Cold-weather crops

My photographer husband just shakes his head when he sees my overexposed and fuzzy photos. This is a bed planted mostly in September.

Now that I have the greenhouse frame up, let’s see what’s putting down roots in the beds. The greenhouse itself is 20′ long by 16′ wide. I (will) have eight raised beds in there, all 6′ x 3′. There’s also one big back bed that’s currently part of the herb garden. I will be removing much the oregano, tarragon, lavenders and marjoram that are in the back bed now and hopefully espalier a hardy citrus tree up the back wall. My two fig trees will overwinter in there, too.

SO here is the running list of the first four beds. (Two beds need to be built yet, and the other two are currently growing late-season potatoes (Katahdins and Russets) that I will not evict until November.) You can see how I have packed things in…

Chickories in many stripes: I fell in love with these bitter things when I lived in Italy after college. As a family, they prefer the cold, so I’ve planted the following: 1. Radicchio: The bunching/heading varieties never work for me, so I have lots of the leafy Treviso type both out in the regular garden and now in the new greenhouse garden. 2. Rosso Italiano: This is a type of dandelion. Its red stems and green, bunching leaves will go well in both salads and in sautees/soups. 3. Catalonian asparagus chickory: This wild looking thing looks like a white pinecone; you eat it before the leaves get big (thus its resemblance to asparagus), cut up like celeriac. 4. I haven’t planted it yet, but frisee is always a hit in the salad bowl.

Spinach: I’m growing three types. This is something I will succession plant, too; my first batch (planted early September) is getting eaten now. The three types are 1. Space Hybrid, 2. Tyee Hybrid, and 3. Winter Giant.

Lettuces: Where would the garden be without them? Two types are up and running (1. Grand Rapids and 2. Winter Marvel Bibb). I planted two rows of mesclun Sunday.

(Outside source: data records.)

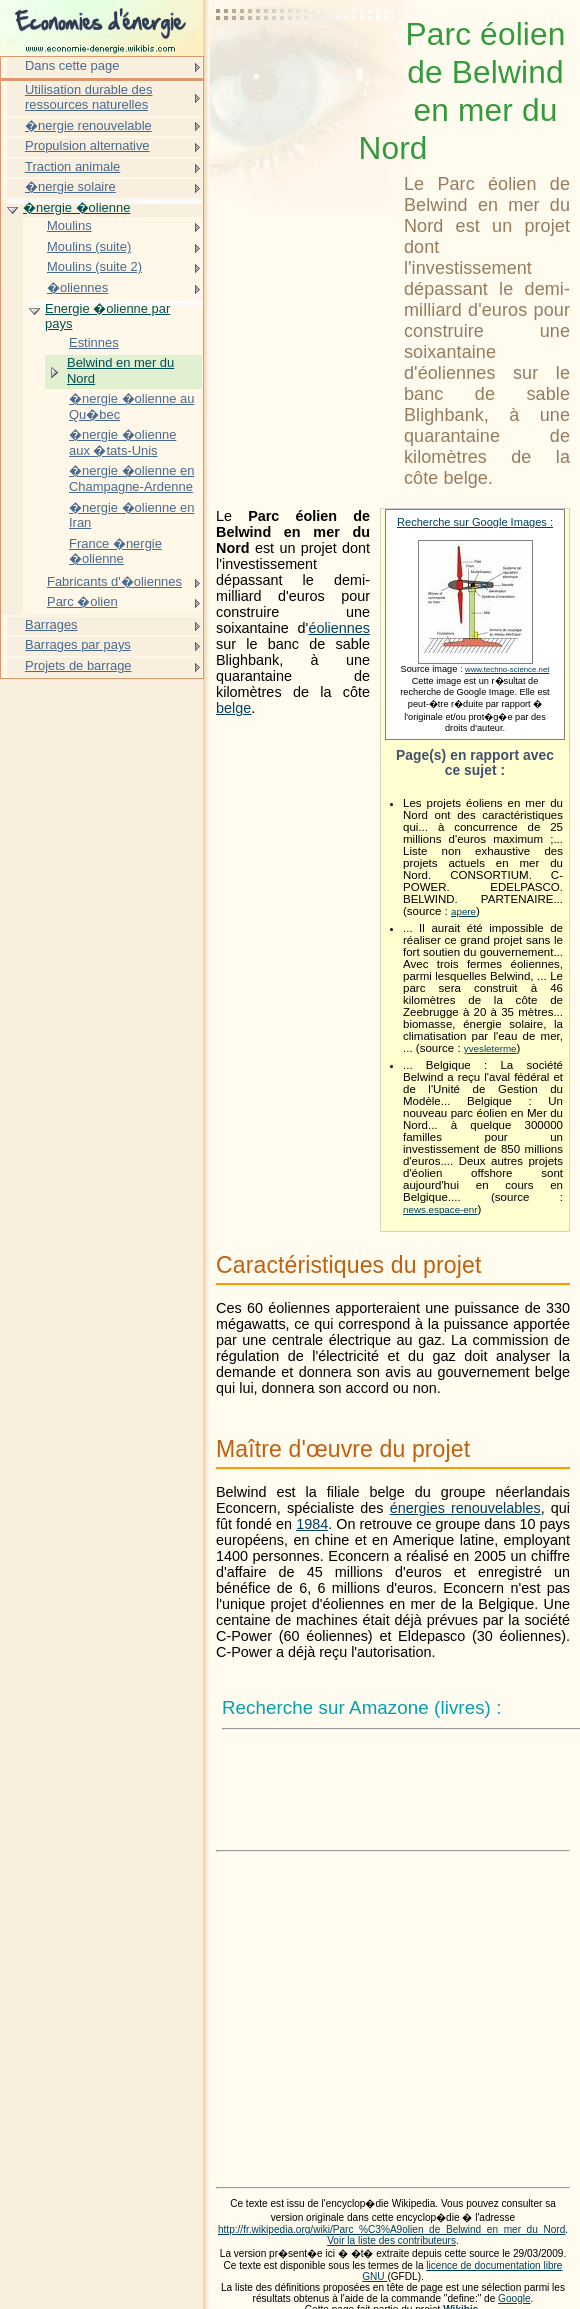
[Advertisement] (306, 65)
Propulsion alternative (87, 145)
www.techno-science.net (507, 669)
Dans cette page (72, 65)
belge (233, 708)
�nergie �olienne (76, 207)
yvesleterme (490, 1048)
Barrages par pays (78, 644)
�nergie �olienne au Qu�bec (131, 406)
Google (514, 2298)
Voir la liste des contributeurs (391, 2240)
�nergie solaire (70, 186)
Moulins (69, 225)
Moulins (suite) (89, 246)
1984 (312, 1524)
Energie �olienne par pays (107, 316)
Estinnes (94, 342)
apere (463, 911)
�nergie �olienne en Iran (131, 515)
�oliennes (77, 287)
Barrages (51, 624)
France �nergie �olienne (115, 551)
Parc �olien (82, 601)
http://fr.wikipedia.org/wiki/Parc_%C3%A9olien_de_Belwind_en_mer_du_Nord (391, 2229)
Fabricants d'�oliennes (114, 581)
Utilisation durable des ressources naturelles (88, 97)
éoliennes (339, 628)
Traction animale (72, 166)
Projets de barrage (78, 665)
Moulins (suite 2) (94, 266)
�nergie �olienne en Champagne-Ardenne (131, 478)
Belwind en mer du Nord (120, 370)
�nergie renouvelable (88, 125)
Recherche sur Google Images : (475, 522)
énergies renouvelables (465, 1508)
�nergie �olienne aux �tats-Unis (122, 442)
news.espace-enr (440, 1209)
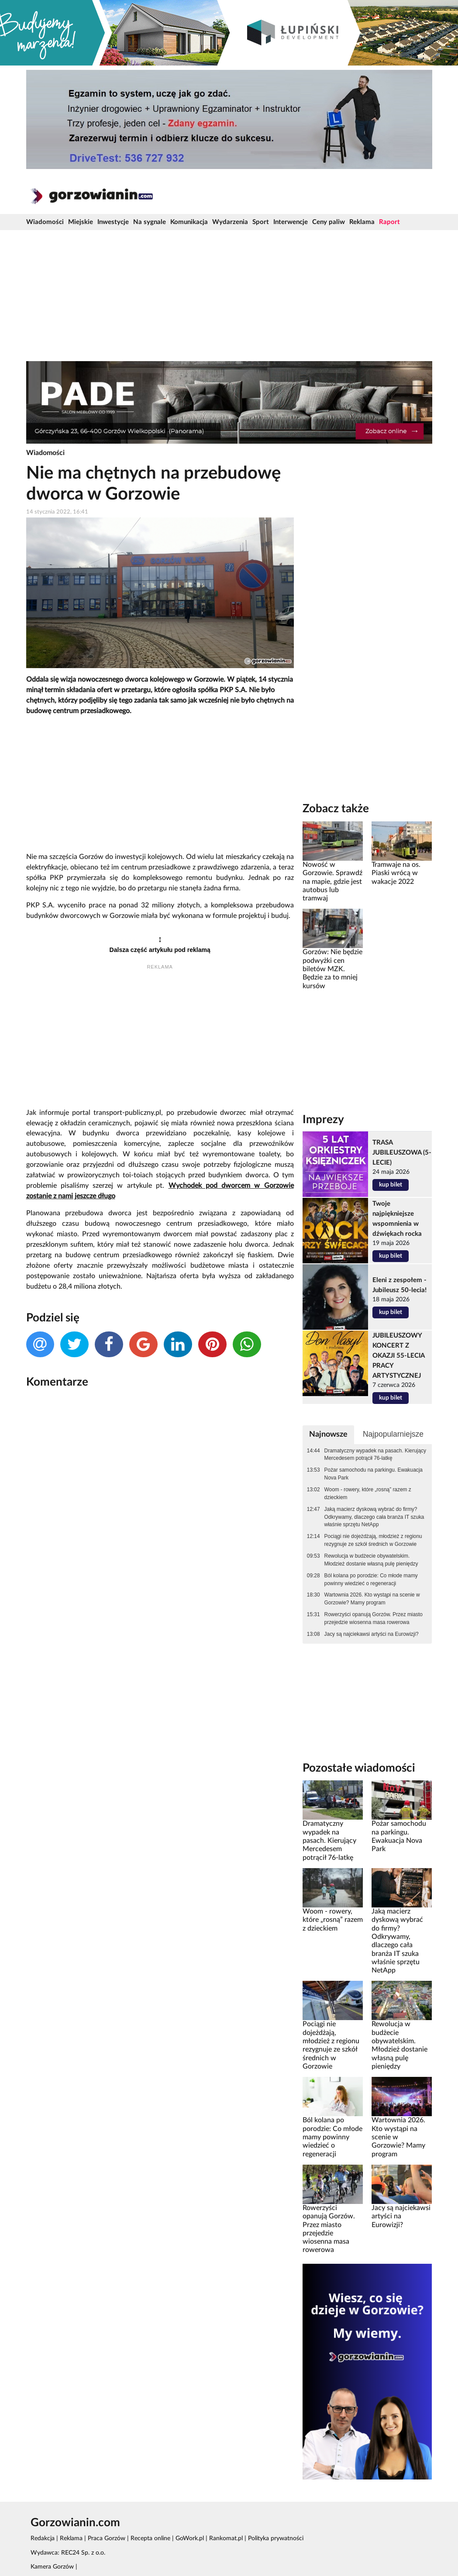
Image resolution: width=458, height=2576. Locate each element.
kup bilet (390, 1185)
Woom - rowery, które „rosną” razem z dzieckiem (367, 1493)
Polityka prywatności (275, 2538)
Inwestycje (113, 222)
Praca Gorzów (106, 2538)
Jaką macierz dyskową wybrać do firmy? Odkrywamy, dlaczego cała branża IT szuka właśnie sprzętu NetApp (374, 1517)
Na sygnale (149, 222)
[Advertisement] (229, 295)
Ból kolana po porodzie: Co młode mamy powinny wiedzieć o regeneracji (371, 1579)
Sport (260, 222)
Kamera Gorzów (52, 2567)
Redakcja (43, 2538)
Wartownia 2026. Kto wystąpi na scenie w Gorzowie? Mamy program (372, 1599)
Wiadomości (45, 222)
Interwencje (290, 222)
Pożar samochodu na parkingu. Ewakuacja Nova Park (373, 1474)
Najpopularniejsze (393, 1434)
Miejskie (80, 222)
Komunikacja (189, 222)
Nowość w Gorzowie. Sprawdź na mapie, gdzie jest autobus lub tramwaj (332, 881)
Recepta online (150, 2538)
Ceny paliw (328, 222)
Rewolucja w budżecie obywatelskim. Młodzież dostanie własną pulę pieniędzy (371, 1560)
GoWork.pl (190, 2538)
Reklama (362, 222)
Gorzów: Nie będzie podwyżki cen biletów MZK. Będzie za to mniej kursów (332, 968)
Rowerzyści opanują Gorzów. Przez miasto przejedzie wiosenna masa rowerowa (373, 1618)
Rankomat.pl (226, 2538)
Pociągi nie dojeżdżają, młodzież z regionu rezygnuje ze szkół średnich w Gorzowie (373, 1540)
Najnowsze (328, 1434)
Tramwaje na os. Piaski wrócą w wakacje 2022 (396, 873)
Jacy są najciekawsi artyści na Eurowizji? (371, 1634)
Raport (389, 222)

Other greenery: This is a wide-net category! Technically, I can use the beet greens and chard as salad fillings, but there are other strange types of cold-hardy greens that have been sown in these beds: 1. Arugula (two types), 2. Erba Stella minutina (a tall skinny leaf thing similar to that dandelion I mentioned earlier) 3. Two types of mache/corn salad. This latter thing will be spread into the potato beds when I harvest them, as mache, a tiny rosette of a plant, loves the cold. 4. Likewise, claytonia loves the cold and will be planted later in the potato beds.

Root crops: These have been in the beds since last spring. It takes them a while to get going. 1. Parsnips 2. Scorzonera 3. Salsify. In September, though, I also planted 4. Lutz leaf beet for both its leaves and its root.

Brassicas: I optimistically transferred 1. four seedlings of broccoli (Piracicabia and Calabrese) to the beds in August, but these are being decimated by those nasty green caterpillar worms. I squish them daily by hand (ick), but I am losing the battle. Sunday, I planted a row of 2. Red Russian kale for salad fixings, and I also planted 3. purple kohlrabi: it will be an early spring harvest.

Onion family: There is one stand of 1. leeks that I planted last spring. I also seeded 2. a hardy bunching scallion in late July. This is a perennial plant, so I am looking forward to eating it all winter. It’s quite zesty now! The tightwad in me grabbed some mealy looking 3. shallots left over from last year’s harvest: these things were dried up and quite unpromising, but, well, a week after planting them? They’re now 2″ tall. I’m not sure how they’ll handle the cold, though. 4. Chives. These have been in the herb bed for years. I hope they like their extended season.

Herbs: I transfered into one bed some 1. chervil, 2. wild arugula, and 3. rosemary. Chervil and this kind of arugula are wild self-seeders, so I have to watch it. I forgot my other 3. rosemary plant last year, leaving it in the ground over the winter: it lived, so I figure maybe this new plant will fare better in the warm-ish greenhouse. 4. Six plants of Italian parsley was interplanted with the tomatoes last spring. Then there’re all the other herbs I mentioned that I will need to partially evict for my trees.

Other things: Ruby Red Swiss chard. This is up and running.

The other four beds might hold more of the same, and I will also add one row of carrots, though I’m doubtful they’ll like the greenhouse.

All this dreaming-turned-near-reality is due to reading Eliot Coleman’s book a few years back. He bought some of Helen and Scott Nearings’ land in Maine (they, the original back-to-the-landers) and has been experimenting ever since. Anyway, he’s convinced me to dream big. So we’ll see how it all goes; stay tuned!

The dream so far. Excuse the construction debris.

2 responses to “Cold-weather crops

  1. Elliot is my hero. I am jealous of his wife.

  2. Oh, Gaile, I do agree. However, he’d probably intimidate me right out of the vegetable garden, so I guess I am glad I married a guy who only wants to eat the stuff, and not coax it into being.